Ce rendez-vous permettra également aux responsables du RCD de faire le point sur la situation politique générale du pays et la situation socio-économique. Il est prévu aussi, la matinée, l’ouverture des travaux à la société civile et des syndicats autonomes qui seront conviés à l’occasion. Le suspens sur la participation ou non du RCD prendra fin, en effet, jeudi prochain. Cela dit, la position du leader du parti vis-à-vis de ces élections n’est pas une nouveauté.

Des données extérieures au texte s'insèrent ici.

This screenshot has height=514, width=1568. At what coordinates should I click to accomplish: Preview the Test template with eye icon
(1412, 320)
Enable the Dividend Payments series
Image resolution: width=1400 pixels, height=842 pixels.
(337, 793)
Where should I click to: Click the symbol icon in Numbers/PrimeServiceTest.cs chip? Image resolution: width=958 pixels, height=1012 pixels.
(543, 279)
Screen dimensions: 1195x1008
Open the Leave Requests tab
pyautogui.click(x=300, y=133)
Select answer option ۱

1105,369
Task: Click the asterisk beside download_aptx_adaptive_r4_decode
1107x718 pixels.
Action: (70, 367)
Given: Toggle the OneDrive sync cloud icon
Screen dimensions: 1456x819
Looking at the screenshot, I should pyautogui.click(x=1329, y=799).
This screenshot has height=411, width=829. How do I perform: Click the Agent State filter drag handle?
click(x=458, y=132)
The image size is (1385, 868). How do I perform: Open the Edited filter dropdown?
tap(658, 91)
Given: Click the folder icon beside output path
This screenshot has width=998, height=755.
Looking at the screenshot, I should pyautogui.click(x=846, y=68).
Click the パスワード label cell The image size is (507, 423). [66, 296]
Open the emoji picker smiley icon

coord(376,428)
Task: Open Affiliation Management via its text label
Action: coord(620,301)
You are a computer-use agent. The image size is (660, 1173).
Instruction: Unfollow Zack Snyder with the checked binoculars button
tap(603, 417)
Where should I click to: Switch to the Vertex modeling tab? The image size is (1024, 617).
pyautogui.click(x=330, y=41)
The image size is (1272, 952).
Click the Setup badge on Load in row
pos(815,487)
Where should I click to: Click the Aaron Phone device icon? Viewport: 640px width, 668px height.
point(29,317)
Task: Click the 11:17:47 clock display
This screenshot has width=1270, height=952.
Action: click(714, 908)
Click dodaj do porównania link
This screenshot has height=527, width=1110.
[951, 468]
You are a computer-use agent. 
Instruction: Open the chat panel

Il a eu l’occasion d’exprimer sa pensée lors de la clôture de l’université d’été, initiée par le MCB. "Nous ne pouvons pas participer aux élections tant que les choses restent inchangées", a-t-il dit. Une raison parmi tant d’autres. Selon des sources proches du parti, Sadi avancerait d’autres raisons, à savoir la loi électorale qui n’a pas été amendée et reste de ce fait, "une loi de fraude", la loi communale et wilayale qui restreint les prérogatives des assemblées élues, la situation économique et sociale du pays, la démultiplication des émeutes en Kabylie, et ceci depuis 16 mois, le non jugement des assassins, le refus de répondre aux revendications citoyennes… Un ensemble de problèmes qui attisent la crise et la rendent encore plus complexe, selon le RCD. D’aucuns disent que, arrivé au bout du chemin, le RCD a choisi de maintenir la tension en Kabylie aux côtés du MCB, afin de faire barrage au FFS qui apparaît, en ce moment, comme une force étant donné qu’il a réussi à libérer les détenus. Dans l’obligation de quitter la coalition gouvernementale en mai de l’année dernière, pour rejoindre les rangs des Aârchs, le RCD, en optant pour le boycott, serait donc absent pendant cinq ans à toutes les assemblées élues. Les responsables du parti réfléchissent d’ores et déjà à l’après-10 octobre. A titre d’exemple, le RCD ne serait que satisfait au cas où il y aurait un fort taux d’abstention. Devant un tel scénario, il en sortirait que plus "crédible" face à un FFS qui, de ce fait, aura du mal à se repositionner dans la région.

Mais si les Aârchs venaient à changer de cap et à rentrer dans les rangs, en mettant fin à l’ère des émeutes et de la résistance, que deviendra à ce moment-là le RCD ?

Une chose est certaine, le parti n’aura plus rien à gagner en refusant de participer aux élections locales. Toutefois, en décidant d’y participer, il perd le bénéfice de l’annonce, car celle-ci sera trop tardive par rapport au FFS qui a su faire l’événement. Le Pouvoir et le FFS se sont donc mutuellement rendu service sur le dos du RCD qui est devenu la cible commune, à la fois pour avoir quitté l’exécutif et avoir joué la carte de la Kabylie de façon à créer un obstacle entre le FFS et son électorat.